Saturday, April 25, 2009

Internet Explorer 6 at Work

At my last and current job, my computers have been set up with Internet Explorer 6 as the default browser, even though Microsoft has developed Internet Explorer 7 and version 8, not to mention the flourish of alternative browsers, like Firefox, Safari, and Google Chrome, to mention only a few.

I've noticed that the possible reason for this may be legacy software, software that may exploit some security hole in Internet Explorer 6 in order to operate. At my last job, I downloaded Internet Explorer 7 because I thought it would be more secure while I was performing research. (At my new job, the IT department is much more serious about security, since the company deals with health care data. I am unable to modify much of anything. My screen resolution isn't even permanent!)

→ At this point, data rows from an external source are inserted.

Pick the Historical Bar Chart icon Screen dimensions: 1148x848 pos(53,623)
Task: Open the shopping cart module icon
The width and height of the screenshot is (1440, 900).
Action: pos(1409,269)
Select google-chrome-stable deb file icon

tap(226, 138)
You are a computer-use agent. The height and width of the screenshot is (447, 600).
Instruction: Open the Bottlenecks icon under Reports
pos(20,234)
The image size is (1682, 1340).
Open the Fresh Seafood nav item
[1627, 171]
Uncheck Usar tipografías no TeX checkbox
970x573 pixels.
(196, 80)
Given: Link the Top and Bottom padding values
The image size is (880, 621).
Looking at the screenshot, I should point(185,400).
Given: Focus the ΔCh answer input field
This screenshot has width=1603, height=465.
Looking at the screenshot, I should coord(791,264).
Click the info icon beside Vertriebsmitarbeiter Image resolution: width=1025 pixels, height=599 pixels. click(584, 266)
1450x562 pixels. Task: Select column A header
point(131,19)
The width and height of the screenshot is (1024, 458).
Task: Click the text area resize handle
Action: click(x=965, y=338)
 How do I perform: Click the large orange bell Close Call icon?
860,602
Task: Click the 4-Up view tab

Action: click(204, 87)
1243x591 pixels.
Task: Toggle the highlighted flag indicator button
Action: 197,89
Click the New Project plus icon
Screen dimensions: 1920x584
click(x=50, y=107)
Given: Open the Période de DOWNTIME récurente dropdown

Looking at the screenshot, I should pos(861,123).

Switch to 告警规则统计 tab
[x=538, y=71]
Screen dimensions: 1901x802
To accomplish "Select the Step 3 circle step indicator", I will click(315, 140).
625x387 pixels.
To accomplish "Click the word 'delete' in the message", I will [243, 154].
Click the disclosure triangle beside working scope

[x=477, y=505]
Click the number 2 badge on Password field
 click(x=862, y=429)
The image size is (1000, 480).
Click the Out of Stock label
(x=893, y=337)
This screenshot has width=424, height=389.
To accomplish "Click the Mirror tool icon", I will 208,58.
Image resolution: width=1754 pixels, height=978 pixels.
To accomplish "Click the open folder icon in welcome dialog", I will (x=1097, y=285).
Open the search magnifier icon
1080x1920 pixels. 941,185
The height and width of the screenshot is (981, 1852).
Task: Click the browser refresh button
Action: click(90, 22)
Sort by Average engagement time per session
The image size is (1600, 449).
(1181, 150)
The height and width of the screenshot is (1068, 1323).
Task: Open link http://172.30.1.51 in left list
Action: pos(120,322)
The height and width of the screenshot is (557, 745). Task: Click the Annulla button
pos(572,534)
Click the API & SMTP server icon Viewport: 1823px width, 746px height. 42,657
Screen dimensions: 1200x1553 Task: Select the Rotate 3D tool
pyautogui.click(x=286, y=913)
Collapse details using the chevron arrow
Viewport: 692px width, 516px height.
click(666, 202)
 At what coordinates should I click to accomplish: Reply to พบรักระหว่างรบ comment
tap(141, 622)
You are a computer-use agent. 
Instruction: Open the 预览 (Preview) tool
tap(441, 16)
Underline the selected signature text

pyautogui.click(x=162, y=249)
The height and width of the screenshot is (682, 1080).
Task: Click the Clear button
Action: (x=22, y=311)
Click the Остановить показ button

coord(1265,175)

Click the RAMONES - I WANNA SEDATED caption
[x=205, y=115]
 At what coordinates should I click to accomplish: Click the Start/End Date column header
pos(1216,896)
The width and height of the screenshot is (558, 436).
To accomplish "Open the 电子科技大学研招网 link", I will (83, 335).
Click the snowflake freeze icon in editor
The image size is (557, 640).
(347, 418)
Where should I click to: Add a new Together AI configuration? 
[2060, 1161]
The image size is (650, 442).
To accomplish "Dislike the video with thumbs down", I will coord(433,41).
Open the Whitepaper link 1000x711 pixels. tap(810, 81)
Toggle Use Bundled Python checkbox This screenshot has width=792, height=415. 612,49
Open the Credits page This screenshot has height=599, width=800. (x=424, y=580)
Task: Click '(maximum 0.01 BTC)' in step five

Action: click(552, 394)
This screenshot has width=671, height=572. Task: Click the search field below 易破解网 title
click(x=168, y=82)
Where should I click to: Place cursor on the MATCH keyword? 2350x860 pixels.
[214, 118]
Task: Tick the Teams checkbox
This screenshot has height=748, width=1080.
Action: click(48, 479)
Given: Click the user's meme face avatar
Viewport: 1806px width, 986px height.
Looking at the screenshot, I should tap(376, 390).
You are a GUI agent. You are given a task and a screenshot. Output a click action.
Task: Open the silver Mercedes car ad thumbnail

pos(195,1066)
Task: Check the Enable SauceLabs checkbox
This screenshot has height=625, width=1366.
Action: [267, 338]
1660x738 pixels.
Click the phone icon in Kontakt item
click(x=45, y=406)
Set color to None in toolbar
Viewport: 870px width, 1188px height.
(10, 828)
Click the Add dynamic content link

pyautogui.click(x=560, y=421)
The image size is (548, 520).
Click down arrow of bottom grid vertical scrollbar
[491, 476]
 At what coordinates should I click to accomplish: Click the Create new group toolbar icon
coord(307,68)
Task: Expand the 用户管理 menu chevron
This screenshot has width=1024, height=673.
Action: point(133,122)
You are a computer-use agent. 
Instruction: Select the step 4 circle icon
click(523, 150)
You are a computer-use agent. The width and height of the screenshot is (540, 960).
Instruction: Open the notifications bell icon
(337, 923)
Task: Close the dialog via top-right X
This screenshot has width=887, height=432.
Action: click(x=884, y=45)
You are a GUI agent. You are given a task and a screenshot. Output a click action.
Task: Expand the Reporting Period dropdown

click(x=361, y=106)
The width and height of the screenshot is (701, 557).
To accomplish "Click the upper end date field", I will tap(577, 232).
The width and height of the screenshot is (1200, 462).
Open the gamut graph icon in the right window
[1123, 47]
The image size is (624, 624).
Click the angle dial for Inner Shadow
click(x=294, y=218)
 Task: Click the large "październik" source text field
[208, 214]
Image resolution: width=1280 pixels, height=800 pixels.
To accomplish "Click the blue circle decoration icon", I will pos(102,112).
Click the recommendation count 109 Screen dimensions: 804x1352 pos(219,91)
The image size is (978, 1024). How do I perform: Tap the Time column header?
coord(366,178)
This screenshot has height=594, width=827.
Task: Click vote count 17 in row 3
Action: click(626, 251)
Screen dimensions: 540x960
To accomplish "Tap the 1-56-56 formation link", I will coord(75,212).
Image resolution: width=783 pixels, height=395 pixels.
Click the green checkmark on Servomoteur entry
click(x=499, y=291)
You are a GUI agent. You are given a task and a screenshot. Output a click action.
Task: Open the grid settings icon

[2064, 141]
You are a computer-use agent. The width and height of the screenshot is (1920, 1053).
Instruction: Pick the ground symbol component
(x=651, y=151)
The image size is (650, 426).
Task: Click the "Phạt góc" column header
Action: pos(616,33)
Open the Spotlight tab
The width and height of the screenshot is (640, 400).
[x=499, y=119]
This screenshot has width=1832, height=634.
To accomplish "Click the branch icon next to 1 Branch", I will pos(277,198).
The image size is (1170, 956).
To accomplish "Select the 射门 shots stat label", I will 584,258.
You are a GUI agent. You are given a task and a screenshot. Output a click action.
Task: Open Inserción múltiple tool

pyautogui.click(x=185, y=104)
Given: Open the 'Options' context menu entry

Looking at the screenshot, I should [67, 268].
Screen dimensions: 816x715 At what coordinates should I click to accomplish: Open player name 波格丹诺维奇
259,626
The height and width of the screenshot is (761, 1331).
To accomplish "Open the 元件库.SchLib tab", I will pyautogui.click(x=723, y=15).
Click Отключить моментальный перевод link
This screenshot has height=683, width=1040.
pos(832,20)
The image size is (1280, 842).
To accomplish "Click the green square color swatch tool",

When I tried to access one of the company's intranet pages for storing customer information, I received numerous errors while trying to use some of the features. I tried lowering the security settings, updating all sorts of related software, and modifying the connection settings, all to no avail. It just wasn't going to work on Internet Explorer 7.

The software has some serious flaws - it's number 8 on the worst tech products of all time rated by PCWorld and the Computer Emergency Response Team has recommended that internet users not use it at all. So I'm wondering, with all of the security flaws and out-of-date features, why do companies still use it? Do newer versions lack compatibility with legacy software? Is it too difficult and time-consuming to convert to the newest version? Is it easier just to wait until Vista is the defacto operating system for business PCs? What is the reason?

Update: One of my co-workers had IE 8 installed. It was an attempt to help a web interface work better, and it seemed to do the trick! Lesson: Upgrade!